## PARTS OF THE EXERCISE:
1 > According to the blog post about Princess Diana, at what hour did the writer get up to watch her funeral?
2 > Reproduce the stretch of the entries from the line containing "1000x528 pixels. Task: Focus" through the end of the entries, both ends included, leaving out the pictures.

Thursday, July 26, 2012

Cheerio

When I was a little girl, if you had asked me who the most beautiful woman in the world was, or who I wanted to be like when I grew up, I would have given you one of two answers. Both were about equally delusional, and at completely opposite ends of the spectrum of sophistication. One was a Dallas Cowboy cheerleader. I used to practice cheerleading for hours, I loved pom-pons, I wanted gymnastic lessons more than anything. Then someone broke the news that Dallas Cowboy cheerleaders weren't short and chubby, and my dream died (and Ed lived). But the person I admired most in the world, who I thought was even more beautiful and classy than a Dallas Cowboy Cheerleader (if that's possible) was Princess Diana. In a time before mass marketing of Disney princesses, she was a real live, beautiful princess splashed across magazines and headlines everywhere for me to see. My friends may have been admiring the cast of 90210 or Alyssa Milano, but I wanted to be Princess Diana.Other girls read Seventeen magazine, I read books about the Royal Family.
When Princess Diana died in 1997, I cried for days. I got up at 3am to watch her funeral and sat with my baby in my lap bawling my eyes out. I wasn't a little girl anymore, I was a mother-like Diana-and by then I knew the things about her I hadn't seen in the pictures as a little girl. Her life was far from perfect, she was living proof that money, fame, and beauty are not always keys to happiness. I loved her as a Princess, but grew to admire her as a real person, a mother, and someone who's struggles I could identify with even if her life was very far removed from mine.
Single mom, like me
My love of Princess Diana meant as a kid, and even now as an adult, I was obsessed with the United Kingdom. I still am. My phone is set to the UK keyboard & settings-as is my Facebook-; my bedroom decorated with pictures of London; and my speech is littered with British slang (probably incorrectly, but just try and correct me, you pratt). Many of my favourite authors and books are British-I find British writers funnier. I follow the British Prime Minister, and Clarence House, as well as several UK authors (like the hilarious Jenny Colgan) on Twitter.

## SUPPLIED ENTRIES:
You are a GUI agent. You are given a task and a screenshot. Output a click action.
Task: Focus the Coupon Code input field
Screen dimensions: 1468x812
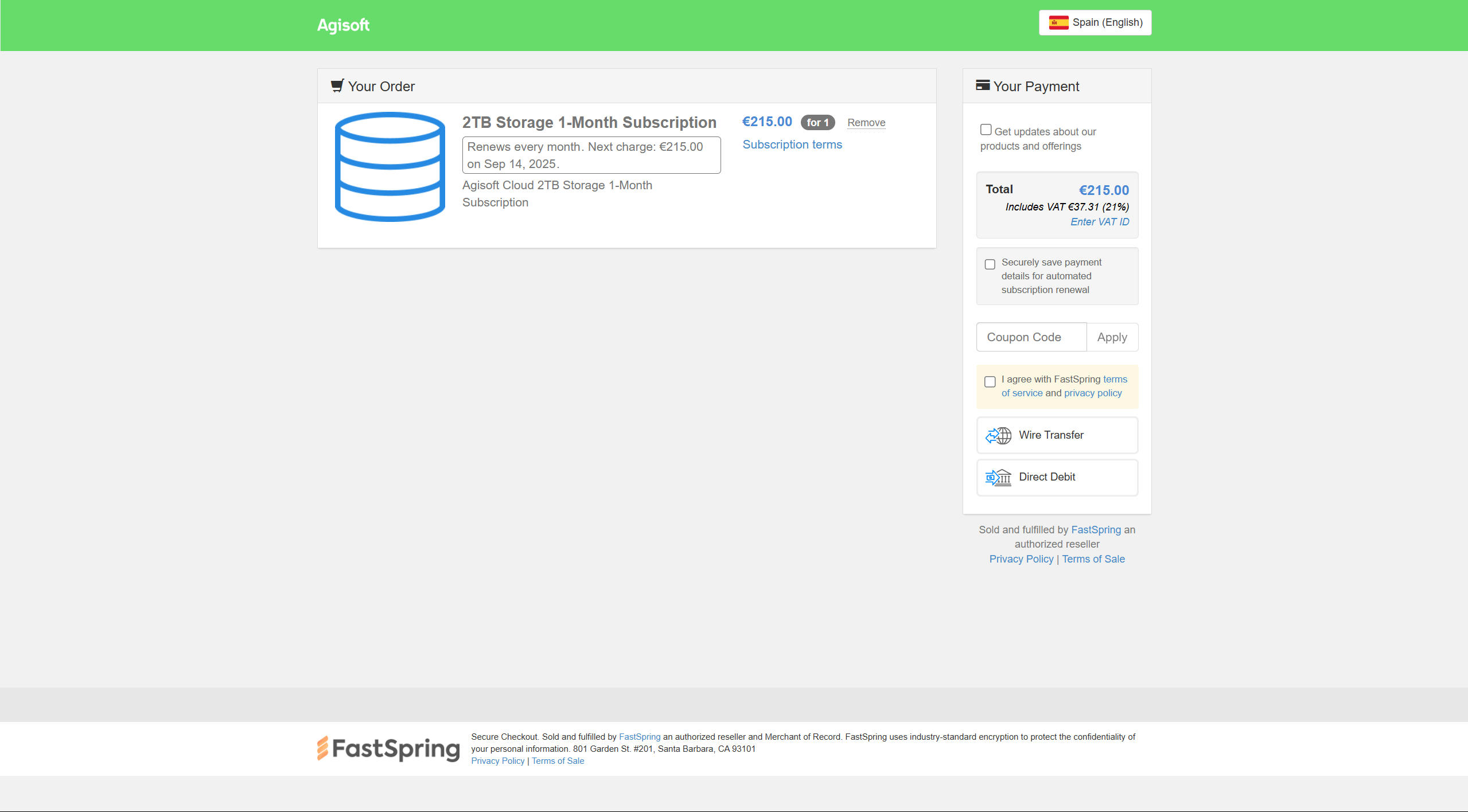click(x=1031, y=337)
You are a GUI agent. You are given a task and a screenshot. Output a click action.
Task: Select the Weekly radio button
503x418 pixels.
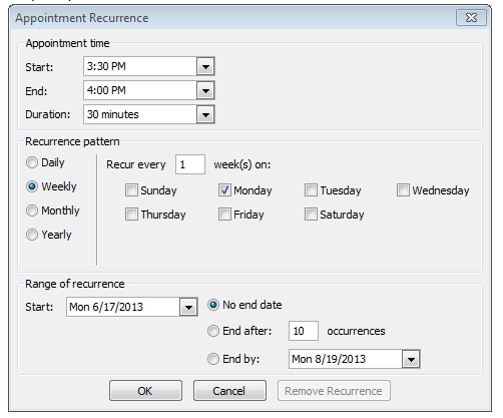pyautogui.click(x=32, y=187)
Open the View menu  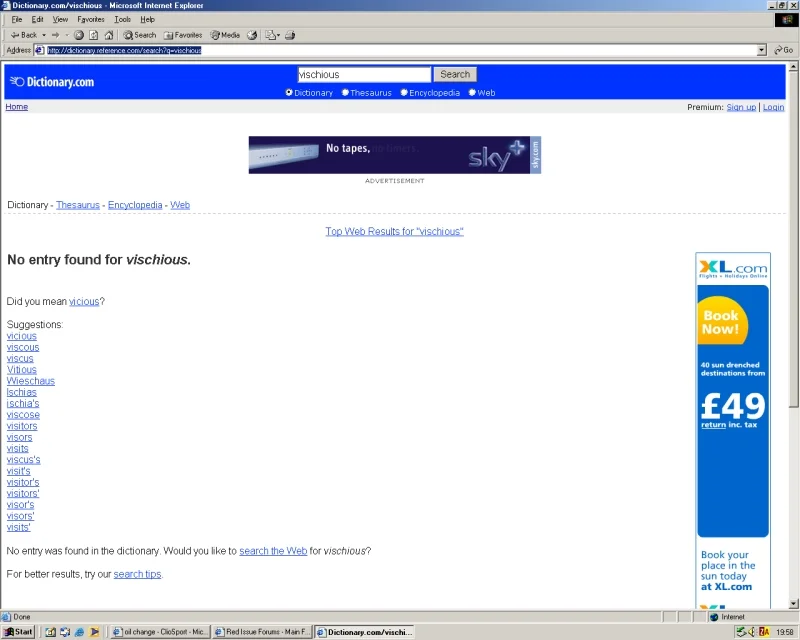point(60,19)
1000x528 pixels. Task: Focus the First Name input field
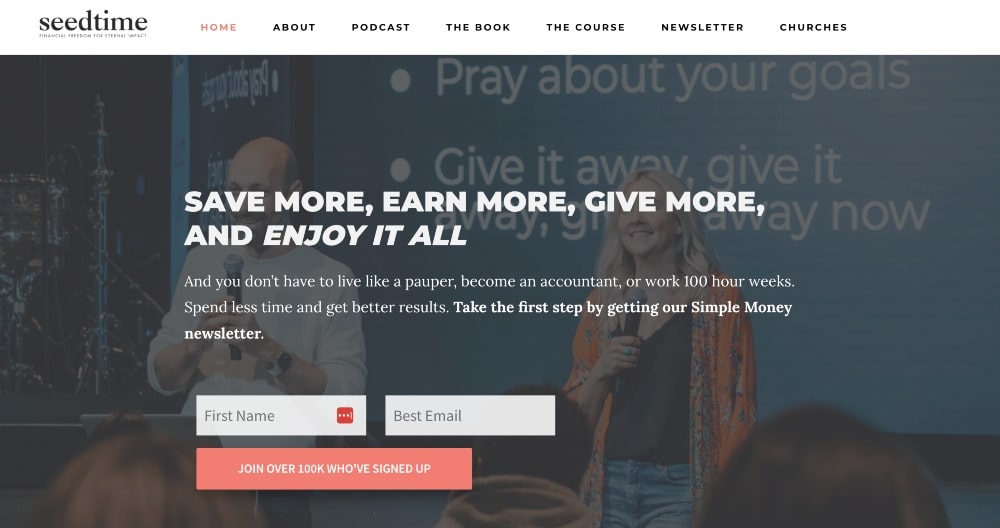click(x=281, y=416)
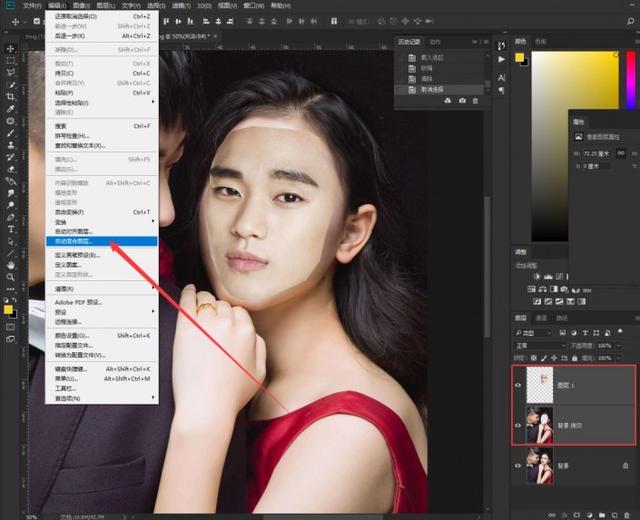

## ANSWERS TO THE TASKS:
1 > 3am

2 >
1000x528 pixels. Task: Focus the First Name input field
click(x=281, y=416)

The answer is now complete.